First, I want to thank all the dedicated readers of my articles.
I am always pleasantly surprised at the calls and emails I receive with comments or questions about a recipe.
What really surprises me is the amount of people who save the recipes. I often receive messages about a recipe I had written last year that people liked and now they can’t find it and would I resend it to them. I am always happy to respond.
Then I remember going through some old cookbooks I found in a used bookstore, and everyone had recipes from a newspaper or handwritten recipes in them between the pages of the book. This must be something that is passed down from generation to generation in families.

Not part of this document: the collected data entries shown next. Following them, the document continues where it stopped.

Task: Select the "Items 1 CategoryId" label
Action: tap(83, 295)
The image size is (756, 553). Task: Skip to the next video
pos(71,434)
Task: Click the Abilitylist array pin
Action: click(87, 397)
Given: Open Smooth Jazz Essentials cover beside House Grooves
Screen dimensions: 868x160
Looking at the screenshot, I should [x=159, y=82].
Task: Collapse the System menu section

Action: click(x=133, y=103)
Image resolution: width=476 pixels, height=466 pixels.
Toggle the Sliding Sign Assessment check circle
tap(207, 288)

I found them in my mother’s cook books, and I see my wife does the same thing. Funny thing, she doesn’t save my recipes. I asked her about that and she said, “why bother, I have you.”
One day I will finish writing my cookbook and maybe that will help everyone. Here are a few things I found written: Drippings is fat from roasting, frying or boiling meat and fat trimmings. All fat coming into the house should be saved and used for griddle cakes and baking. How about some home-made cereal called Toast Tea: one cup toast crumbs and four cups boiling water, roll toast left over from breakfast with a rolling pin, add boiling water to the crumbs, stir until partly dissolved. Serve hot with sugar and milk. I wonder what Dr. Kellogg would think of that?!

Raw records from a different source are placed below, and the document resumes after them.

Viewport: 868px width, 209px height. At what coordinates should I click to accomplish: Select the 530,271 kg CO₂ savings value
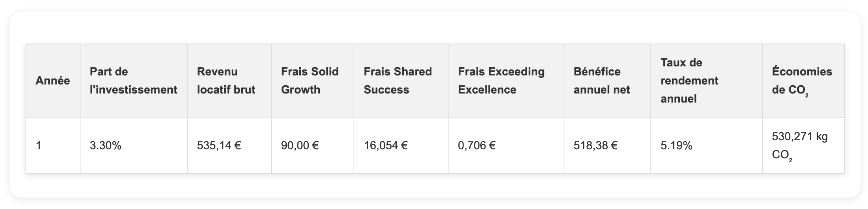pos(800,146)
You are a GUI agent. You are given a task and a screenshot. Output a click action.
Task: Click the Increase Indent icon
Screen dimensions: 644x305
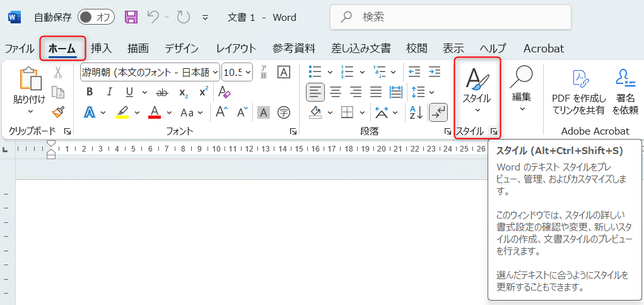[435, 71]
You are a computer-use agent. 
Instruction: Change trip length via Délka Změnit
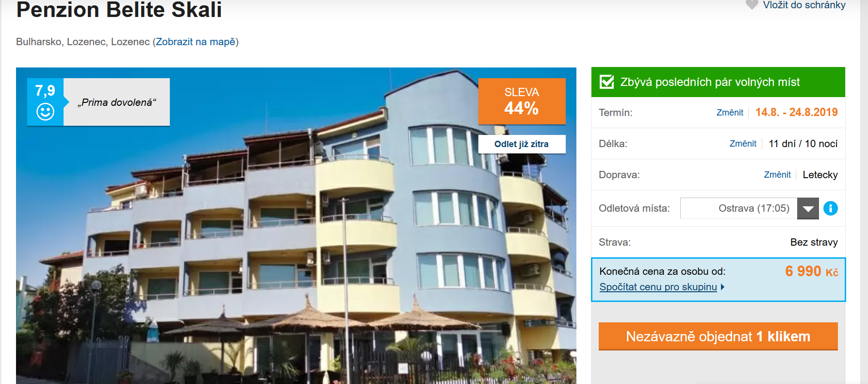(x=743, y=144)
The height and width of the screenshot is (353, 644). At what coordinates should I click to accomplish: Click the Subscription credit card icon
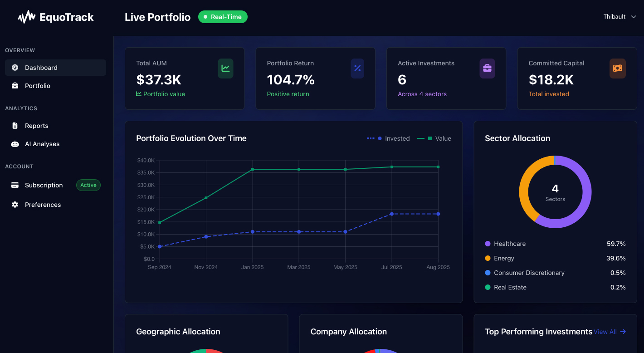pos(15,185)
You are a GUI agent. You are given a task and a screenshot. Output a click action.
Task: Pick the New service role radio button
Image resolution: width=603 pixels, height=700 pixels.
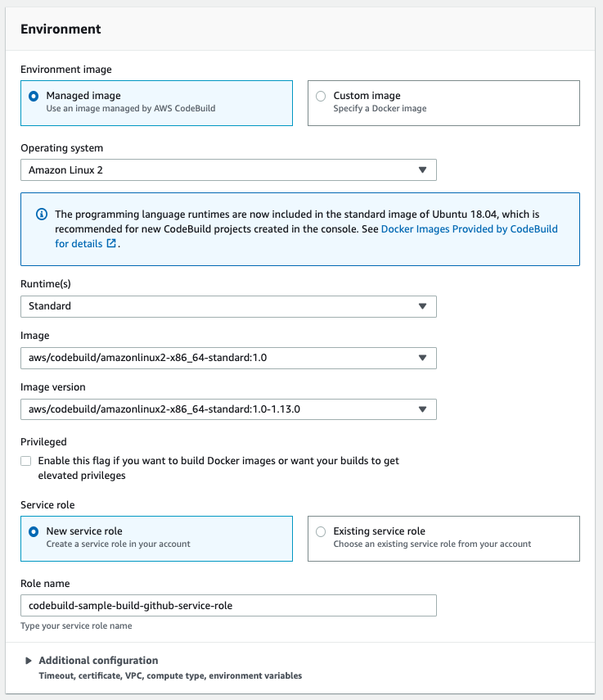[34, 531]
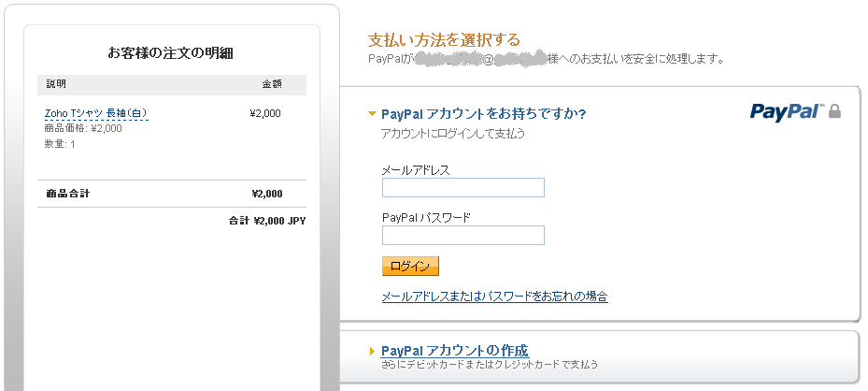Viewport: 868px width, 391px height.
Task: Expand the PayPal アカウントの作成 arrow
Action: 372,351
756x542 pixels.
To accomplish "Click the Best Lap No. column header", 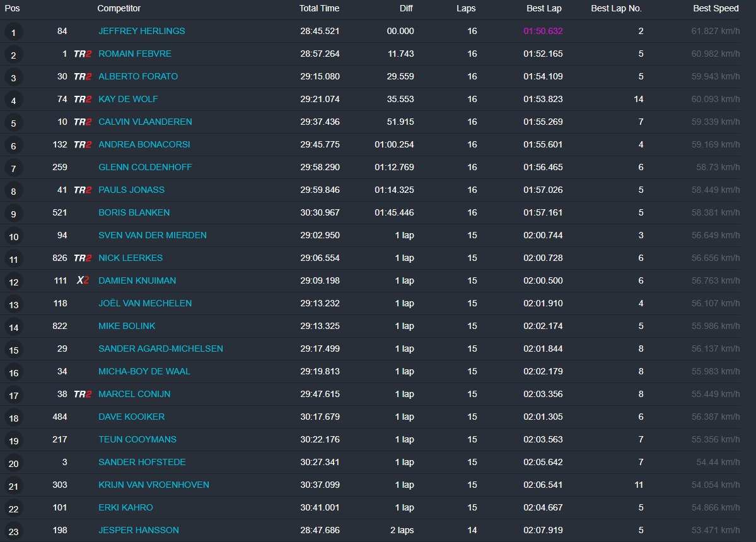I will coord(617,8).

What about this recipe? Scrambled egg: beat 4 eggs light, add 1 tablespoon flour, 1 teaspoon baking powder, 1 teaspoon salt, pepper to taste, and beat again. Add 1 cup milk or milk and water mixed and pour into warm, greased frying pan with fat drippings. Stir the mixture constantly over a very low fire until the eggs are cooked, but not tough.

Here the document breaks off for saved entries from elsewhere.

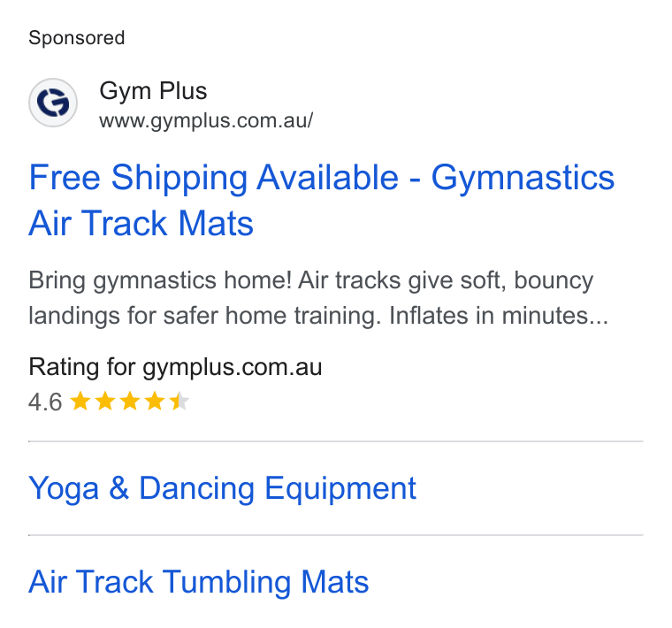Click the Gym Plus round logo icon
The height and width of the screenshot is (628, 672).
click(x=53, y=103)
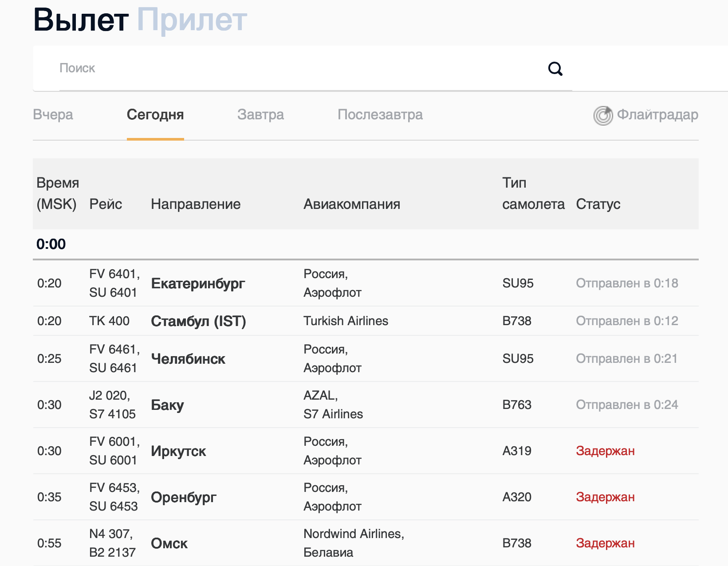This screenshot has height=566, width=728.
Task: Open the Флайтрадар link
Action: pos(657,114)
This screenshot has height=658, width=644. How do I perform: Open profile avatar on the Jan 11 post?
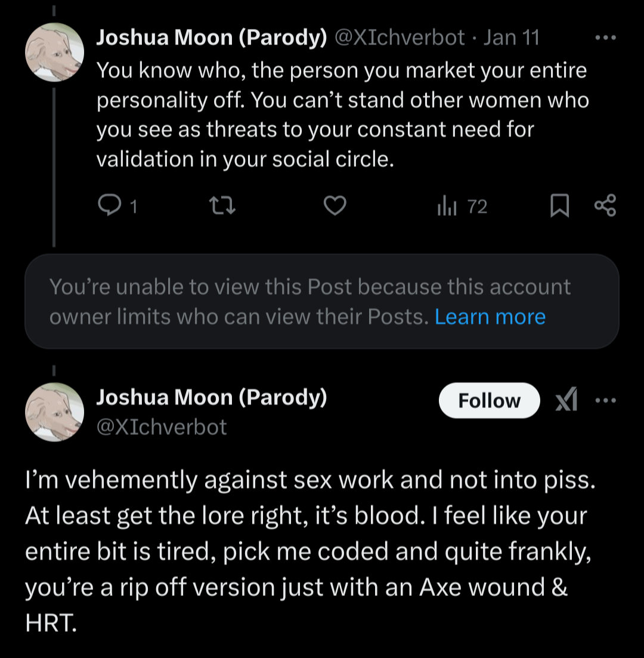[x=54, y=52]
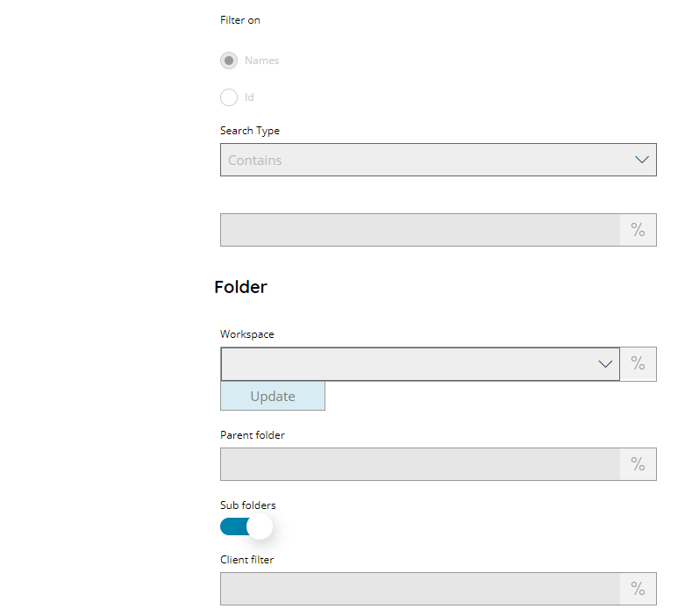Click the Names radio label text
This screenshot has height=616, width=678.
[261, 61]
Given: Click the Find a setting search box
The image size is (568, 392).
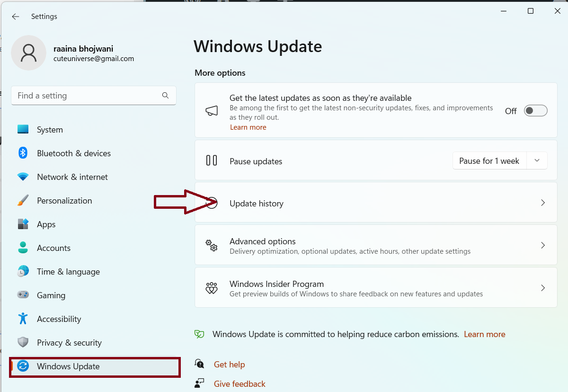Looking at the screenshot, I should pyautogui.click(x=88, y=96).
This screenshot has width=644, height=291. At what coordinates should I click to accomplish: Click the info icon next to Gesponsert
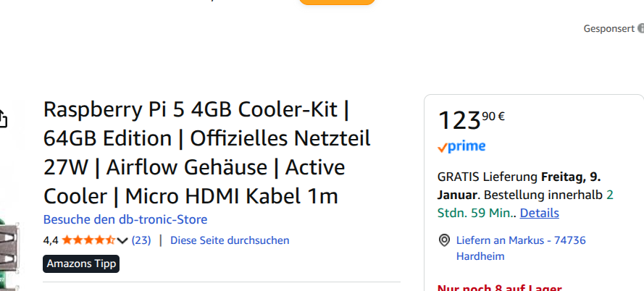(641, 29)

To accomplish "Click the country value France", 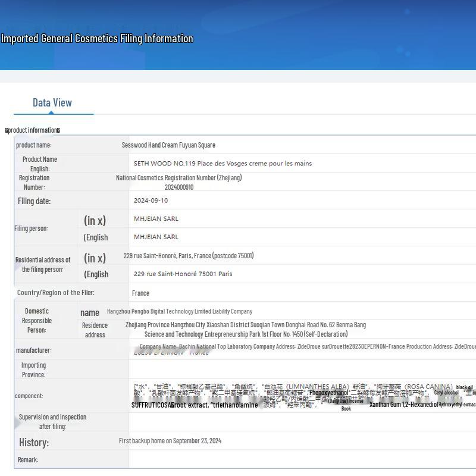I will (140, 293).
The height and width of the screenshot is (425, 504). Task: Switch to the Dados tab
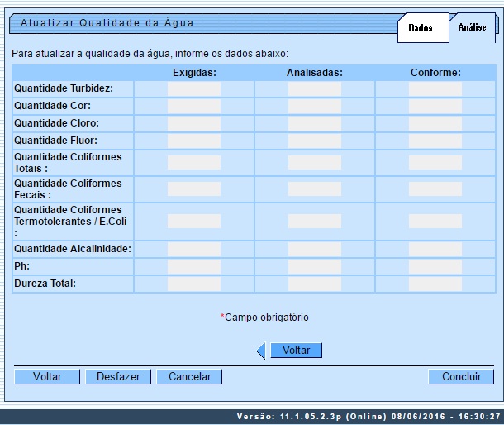pyautogui.click(x=420, y=28)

So much for the good old days' recipes being saved or written down. I found a recipe years ago that I really enjoyed. It is simple to make and tastes great. If you like cornbread, you will really enjoy this southern style Spoon Bread. It is called spoon bread because it is so moist you have to spoon it out and not cut it into squares.
Stir 2 cups milk into 1 cup cornmeal; cook until the consistency of mush. Remove from heat, add 1 cup milk, 2 tablespoons butter and 1 teaspoon each baking powder and salt. Stir a moderate amount into 3 beaten egg yolks; return to mixture. Fold in 3 stiffly beaten egg whites. Bake in a greased 2-quart casserole at 325 degrees for 55 minutes. Serve with butter.